▸ TEXTE À LIRE:
========================================

Une autre femme décrit : « C'est viscéral, c'est dans moi (…) il n'y a pas de raison, c'est un besoin ». Un grand nombre de participantes mentionnent également que leur désir de la parentalité est stimulé par les émotions positives découlant du rôle de parent, comme l’amour et l’accomplissement personnel. Une future CM dit : « Je pense qu'un enfant t'apporte beaucoup d'amour, beaucoup de motivation, à grandir, à devenir de meilleures personnes ». D’autres décrivent leur désir de ne pas vieillir seules ou disent chercher à combler un vide. Par exemple, une femme rapporte : « Quand tu es rendu à 40 ans et que tu n'as pas d'enfant, je trouve qu'il y a quelque chose qui manque ». Une autre participante décrit : « J'avais l'impression que c'était comme une autre pièce du casse-tête de ma vie, un grand trou qu’il y avait là ».

Par ailleurs, la moitié des participantes décrivent leurs motivations parentales par leur désir d’assurer une continuité de soi. Le discours d’une participante résume bien cette idée :

Et pour moi, pour compléter ma vie, ça me prend un enfant. J'ai l'impression que si j'ai un enfant, il y a toujours une partie de moi quelque part qui va rester. Même s'il m’arrive quelque chose, ma vie, elle, va rester. Elle va encore être à quelque part, mon enfant va comme porter une partie de moi en quelque part (future MB).

Certaines participantes expriment aussi ce désir pour la continuité familiale par l’entremise de la transmission intergénérationnelle : « Je crois que je voudrais lui faire vivre mon enfance. J'ai tellement eu une belle enfance ».

Les analyses comparatives sur la proportion de futures MB et CM endossant les différentes sous-catégories de motivations individuelles ne montrent aucune différence entre les conjointes.

========================================

▸ OBJECTIF 1: Recopiez le passage du texte sur le désir d'enfant, de « Les analyses comparatives » à « entre les conjointes. ».
▸ OBJECTIF 2: D'après le texte sur le désir d'enfant, quelle part des participantes explique ses motivations parentales par le désir d'assurer une continuité de soi ?
▸ OBJECTIF 3: Dans le texte sur le désir d'enfant, pourquoi la future MB citée estime-t-elle qu'il lui faut un enfant pour compléter sa vie ?

▸ ENREGISTREMENTS FOURNIS:
========================================

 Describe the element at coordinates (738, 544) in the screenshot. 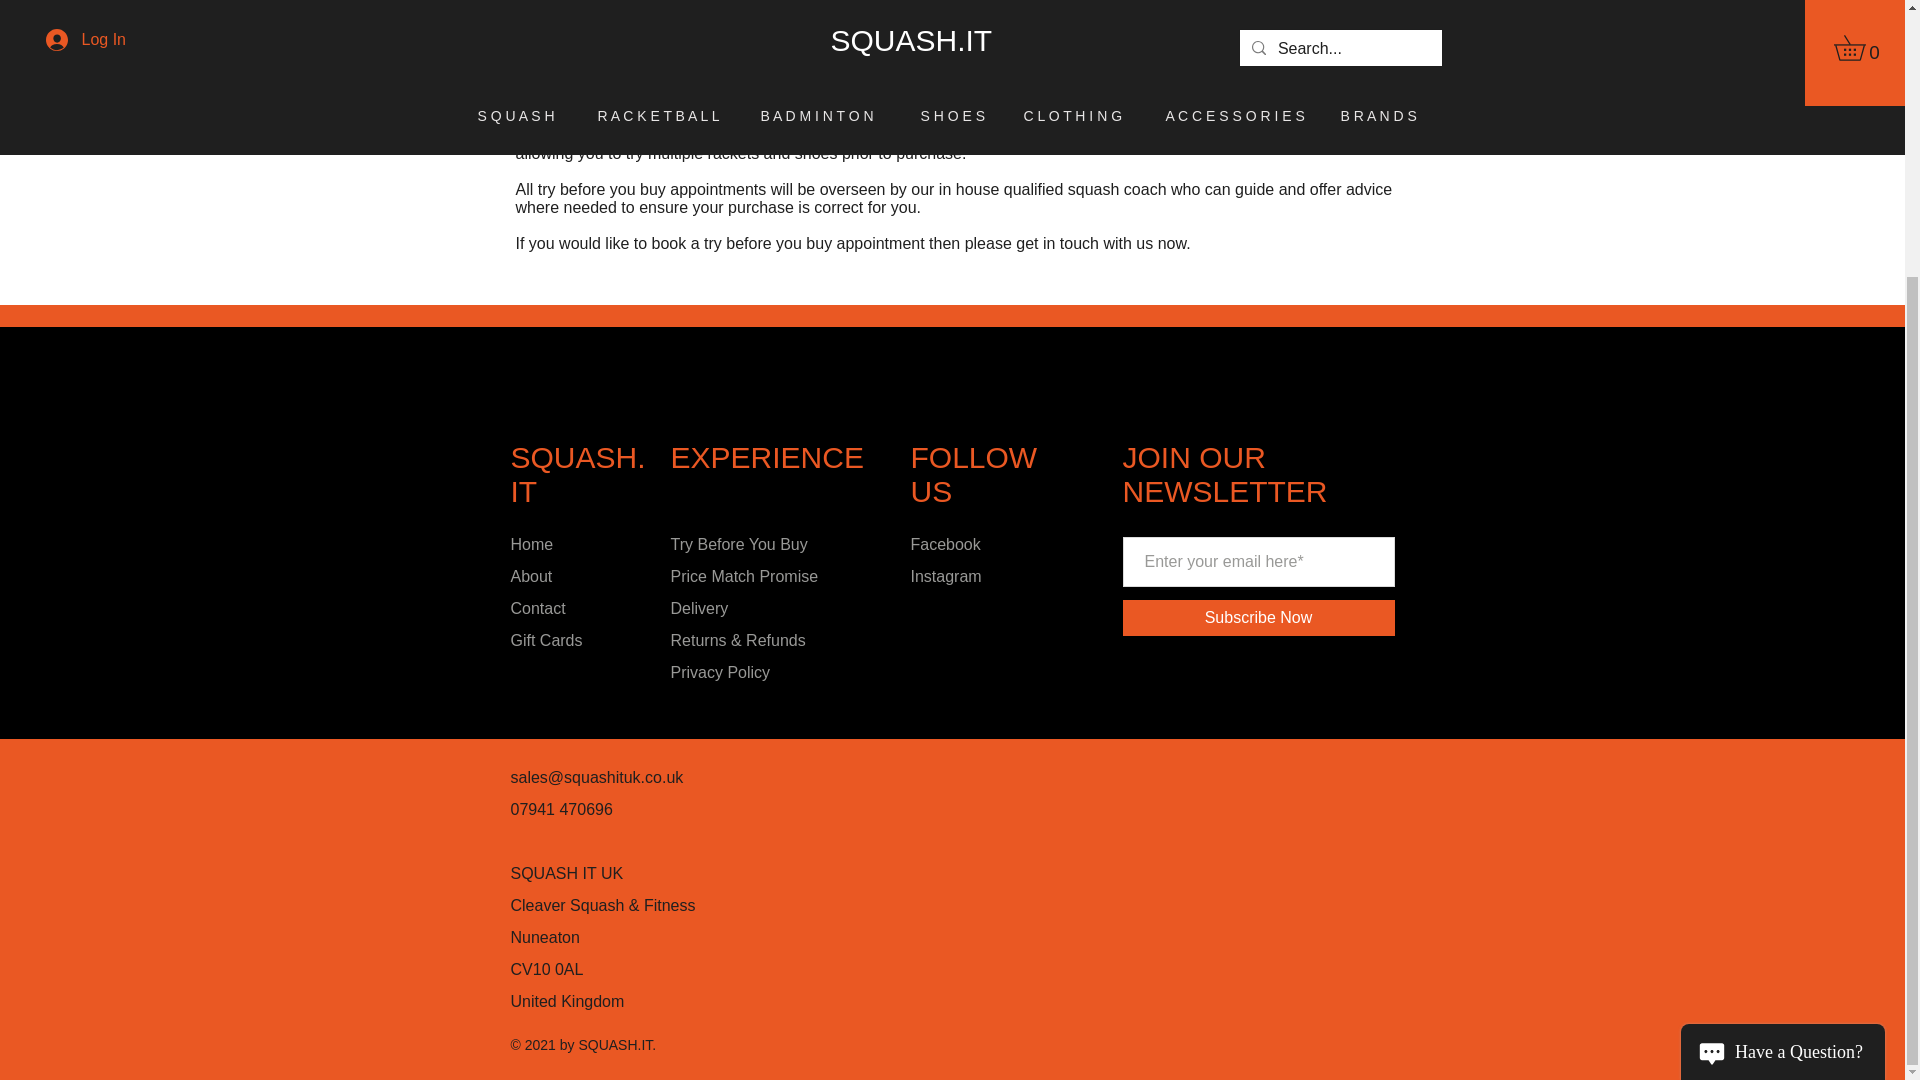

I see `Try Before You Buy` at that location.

========================================

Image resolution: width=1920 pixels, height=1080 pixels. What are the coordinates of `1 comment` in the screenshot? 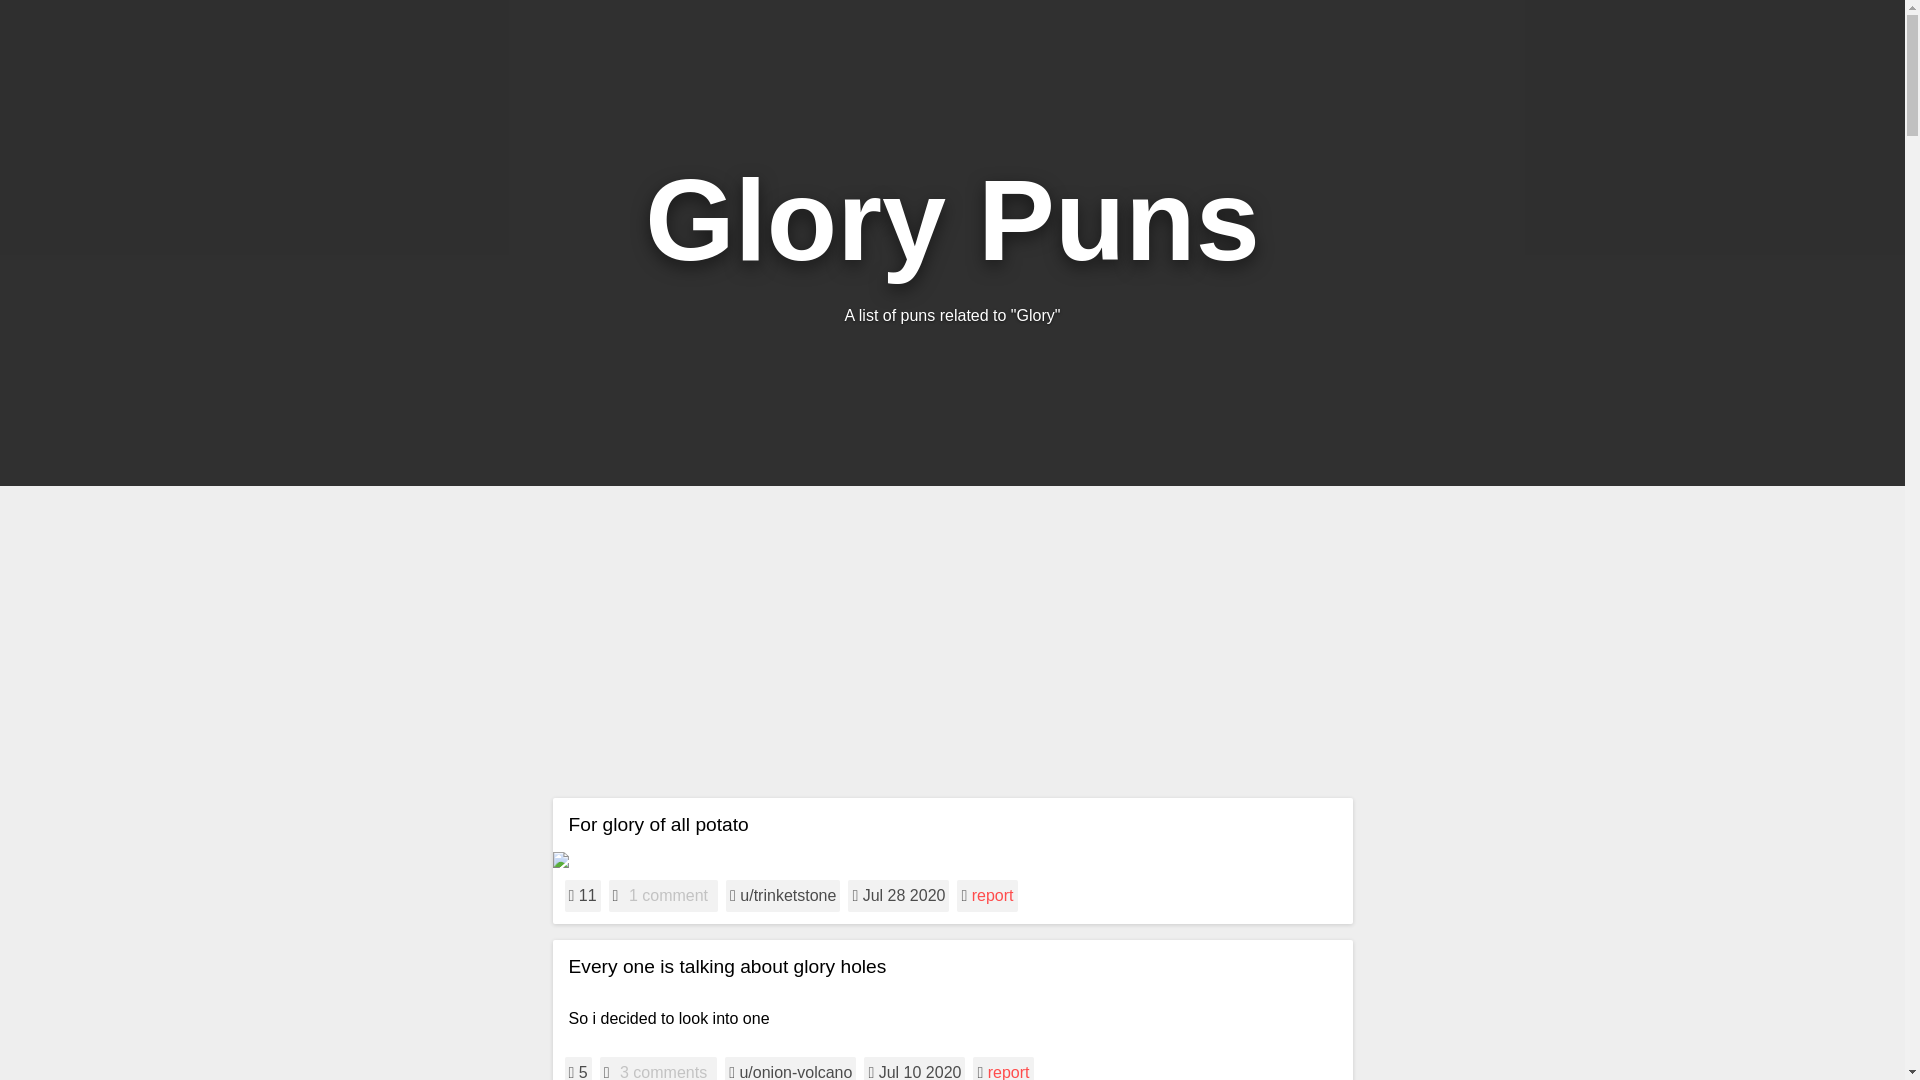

========================================

▸ RÉPONSE RÉDIGÉE 1:
Les analyses comparatives sur la proportion de futures MB et CM endossant les différentes sous-catégories de motivations individuelles ne montrent aucune différence entre les conjointes.

▸ RÉPONSE RÉDIGÉE 2: La moitié des participantes.

▸ RÉPONSE RÉDIGÉE 3: Elle a l'impression qu'avec un enfant, une partie d'elle restera toujours quelque part. Même s'il lui arrivait quelque chose, sa vie continuerait, car son enfant porterait une partie d'elle.